* What you will do *
In this exercise, each record below is to be written out again exactly.

[Stored records]
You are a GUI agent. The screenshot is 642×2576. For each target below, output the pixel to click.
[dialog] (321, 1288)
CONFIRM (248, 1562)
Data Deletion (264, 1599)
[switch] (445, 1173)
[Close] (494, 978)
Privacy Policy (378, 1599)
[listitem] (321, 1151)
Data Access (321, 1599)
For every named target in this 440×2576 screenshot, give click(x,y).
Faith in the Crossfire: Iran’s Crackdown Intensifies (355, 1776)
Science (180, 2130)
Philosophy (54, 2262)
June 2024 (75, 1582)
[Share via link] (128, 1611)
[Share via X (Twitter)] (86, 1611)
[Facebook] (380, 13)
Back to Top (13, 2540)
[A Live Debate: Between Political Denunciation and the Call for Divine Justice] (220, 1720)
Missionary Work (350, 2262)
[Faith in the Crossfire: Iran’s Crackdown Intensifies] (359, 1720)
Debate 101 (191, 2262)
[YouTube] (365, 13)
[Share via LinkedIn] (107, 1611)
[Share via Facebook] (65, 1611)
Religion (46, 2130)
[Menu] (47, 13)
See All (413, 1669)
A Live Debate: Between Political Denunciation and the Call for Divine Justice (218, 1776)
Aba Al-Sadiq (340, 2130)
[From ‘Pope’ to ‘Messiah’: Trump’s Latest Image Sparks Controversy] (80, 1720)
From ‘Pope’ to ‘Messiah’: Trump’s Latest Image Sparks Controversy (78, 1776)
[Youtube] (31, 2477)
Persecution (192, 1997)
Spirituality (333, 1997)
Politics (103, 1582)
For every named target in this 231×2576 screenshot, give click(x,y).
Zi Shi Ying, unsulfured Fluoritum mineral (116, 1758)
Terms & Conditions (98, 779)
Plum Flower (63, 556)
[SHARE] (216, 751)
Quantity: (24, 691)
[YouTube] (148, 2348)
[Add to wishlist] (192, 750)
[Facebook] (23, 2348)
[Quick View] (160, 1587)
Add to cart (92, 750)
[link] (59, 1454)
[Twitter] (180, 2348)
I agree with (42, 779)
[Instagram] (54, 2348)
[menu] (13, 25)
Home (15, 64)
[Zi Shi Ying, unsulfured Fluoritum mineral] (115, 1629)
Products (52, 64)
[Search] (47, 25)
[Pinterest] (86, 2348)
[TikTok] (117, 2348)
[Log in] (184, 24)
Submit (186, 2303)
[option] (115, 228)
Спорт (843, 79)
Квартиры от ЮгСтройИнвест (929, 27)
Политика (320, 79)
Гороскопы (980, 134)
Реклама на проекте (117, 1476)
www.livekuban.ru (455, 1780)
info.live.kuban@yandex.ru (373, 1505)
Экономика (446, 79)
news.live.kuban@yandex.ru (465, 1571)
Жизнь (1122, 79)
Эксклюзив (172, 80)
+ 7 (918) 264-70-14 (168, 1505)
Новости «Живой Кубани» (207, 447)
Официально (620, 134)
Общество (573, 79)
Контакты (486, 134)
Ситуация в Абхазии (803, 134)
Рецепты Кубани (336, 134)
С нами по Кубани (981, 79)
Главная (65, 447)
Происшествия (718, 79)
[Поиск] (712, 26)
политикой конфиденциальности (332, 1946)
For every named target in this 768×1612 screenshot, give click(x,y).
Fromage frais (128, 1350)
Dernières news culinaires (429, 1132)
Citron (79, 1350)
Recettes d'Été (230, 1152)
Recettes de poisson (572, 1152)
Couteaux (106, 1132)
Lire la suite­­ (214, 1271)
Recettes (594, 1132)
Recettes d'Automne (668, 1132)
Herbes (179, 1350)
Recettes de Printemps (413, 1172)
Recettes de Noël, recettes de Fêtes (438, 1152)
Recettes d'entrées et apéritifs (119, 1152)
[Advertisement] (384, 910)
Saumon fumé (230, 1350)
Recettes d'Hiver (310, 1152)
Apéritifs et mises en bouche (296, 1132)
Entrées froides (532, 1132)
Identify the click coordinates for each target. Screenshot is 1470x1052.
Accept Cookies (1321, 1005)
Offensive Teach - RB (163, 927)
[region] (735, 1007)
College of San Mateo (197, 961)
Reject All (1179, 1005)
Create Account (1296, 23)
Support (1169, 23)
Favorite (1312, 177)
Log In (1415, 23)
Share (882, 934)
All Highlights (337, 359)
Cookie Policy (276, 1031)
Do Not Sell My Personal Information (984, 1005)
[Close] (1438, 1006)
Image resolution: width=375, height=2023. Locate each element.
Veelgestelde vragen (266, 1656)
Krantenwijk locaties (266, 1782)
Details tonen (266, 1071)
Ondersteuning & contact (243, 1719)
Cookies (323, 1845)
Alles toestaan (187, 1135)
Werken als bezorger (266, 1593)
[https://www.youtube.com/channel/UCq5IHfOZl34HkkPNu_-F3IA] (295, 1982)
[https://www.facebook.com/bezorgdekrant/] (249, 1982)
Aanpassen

* Solved problem *
You are a GUI agent. The screenshot is 642×2576. For each target below, output the pixel to click.
[dialog] (321, 1288)
CONFIRM (248, 1562)
Data Deletion (264, 1599)
[switch] (445, 1173)
[Close] (494, 978)
Privacy Policy (378, 1599)
[listitem] (321, 1151)
Data Access (321, 1599)
For every named target in this 440×2576 screenshot, give click(x,y).
Faith in the Crossfire: Iran’s Crackdown Intensifies (355, 1776)
Science (180, 2130)
Philosophy (54, 2262)
June 2024 (75, 1582)
[Share via link] (128, 1611)
[Share via X (Twitter)] (86, 1611)
[Facebook] (380, 13)
Back to Top (13, 2540)
[A Live Debate: Between Political Denunciation and the Call for Divine Justice] (220, 1720)
Missionary Work (350, 2262)
[Faith in the Crossfire: Iran’s Crackdown Intensifies] (359, 1720)
Debate 101 (191, 2262)
[YouTube] (365, 13)
[Share via LinkedIn] (107, 1611)
[Share via Facebook] (65, 1611)
Religion (46, 2130)
[Menu] (47, 13)
See All (413, 1669)
A Live Debate: Between Political Denunciation and the Call for Divine Justice (218, 1776)
Aba Al-Sadiq (340, 2130)
[From ‘Pope’ to ‘Messiah’: Trump’s Latest Image Sparks Controversy] (80, 1720)
From ‘Pope’ to ‘Messiah’: Trump’s Latest Image Sparks Controversy (78, 1776)
[Youtube] (31, 2477)
Persecution (192, 1997)
Spirituality (333, 1997)
Politics (103, 1582)
For every named target in this 231×2576 screenshot, give click(x,y).
Zi Shi Ying, unsulfured Fluoritum mineral (116, 1758)
Terms & Conditions (98, 779)
Plum Flower (63, 556)
[SHARE] (216, 751)
Quantity: (24, 691)
[YouTube] (148, 2348)
[Add to wishlist] (192, 750)
[Facebook] (23, 2348)
[Quick View] (160, 1587)
Add to cart (92, 750)
[link] (59, 1454)
[Twitter] (180, 2348)
I agree with (42, 779)
[Instagram] (54, 2348)
[menu] (13, 25)
Home (15, 64)
[Zi Shi Ying, unsulfured Fluoritum mineral] (115, 1629)
Products (52, 64)
[Search] (47, 25)
[Pinterest] (86, 2348)
[TikTok] (117, 2348)
[Log in] (184, 24)
Submit (186, 2303)
[option] (115, 228)
Спорт (843, 79)
Квартиры от ЮгСтройИнвест (929, 27)
Политика (320, 79)
Гороскопы (980, 134)
Реклама на проекте (117, 1476)
www.livekuban.ru (455, 1780)
info.live.kuban@yandex.ru (373, 1505)
Экономика (446, 79)
news.live.kuban@yandex.ru (465, 1571)
Жизнь (1122, 79)
Эксклюзив (172, 80)
+ 7 (918) 264-70-14 (168, 1505)
Новости «Живой Кубани» (207, 447)
Официально (620, 134)
Общество (573, 79)
Контакты (486, 134)
Ситуация в Абхазии (803, 134)
Рецепты Кубани (336, 134)
С нами по Кубани (981, 79)
Главная (65, 447)
Происшествия (718, 79)
[Поиск] (712, 26)
политикой конфиденциальности (332, 1946)
For every named target in this 768×1612 screenshot, give click(x,y).
Fromage frais (128, 1350)
Dernières news culinaires (429, 1132)
Citron (79, 1350)
Recettes d'Été (230, 1152)
Recettes de poisson (572, 1152)
Couteaux (106, 1132)
Lire la suite­­ (214, 1271)
Recettes (594, 1132)
Recettes d'Automne (668, 1132)
Herbes (179, 1350)
Recettes de Printemps (413, 1172)
Recettes de Noël, recettes de Fêtes (438, 1152)
Recettes d'entrées et apéritifs (119, 1152)
[Advertisement] (384, 910)
Saumon fumé (230, 1350)
Recettes d'Hiver (310, 1152)
Apéritifs et mises en bouche (296, 1132)
Entrées froides (532, 1132)
Identify the click coordinates for each target. Screenshot is 1470x1052.
Accept Cookies (1321, 1005)
Offensive Teach - RB (163, 927)
[region] (735, 1007)
College of San Mateo (197, 961)
Reject All (1179, 1005)
Create Account (1296, 23)
Support (1169, 23)
Favorite (1312, 177)
Log In (1415, 23)
Share (882, 934)
All Highlights (337, 359)
Cookie Policy (276, 1031)
Do Not Sell My Personal Information (984, 1005)
[Close] (1438, 1006)
Image resolution: width=375, height=2023. Locate each element.
Veelgestelde vragen (266, 1656)
Krantenwijk locaties (266, 1782)
Details tonen (266, 1071)
Ondersteuning & contact (243, 1719)
Cookies (323, 1845)
Alles toestaan (187, 1135)
Werken als bezorger (266, 1593)
[https://www.youtube.com/channel/UCq5IHfOZl34HkkPNu_-F3IA] (295, 1982)
[https://www.facebook.com/bezorgdekrant/] (249, 1982)
Aanpassen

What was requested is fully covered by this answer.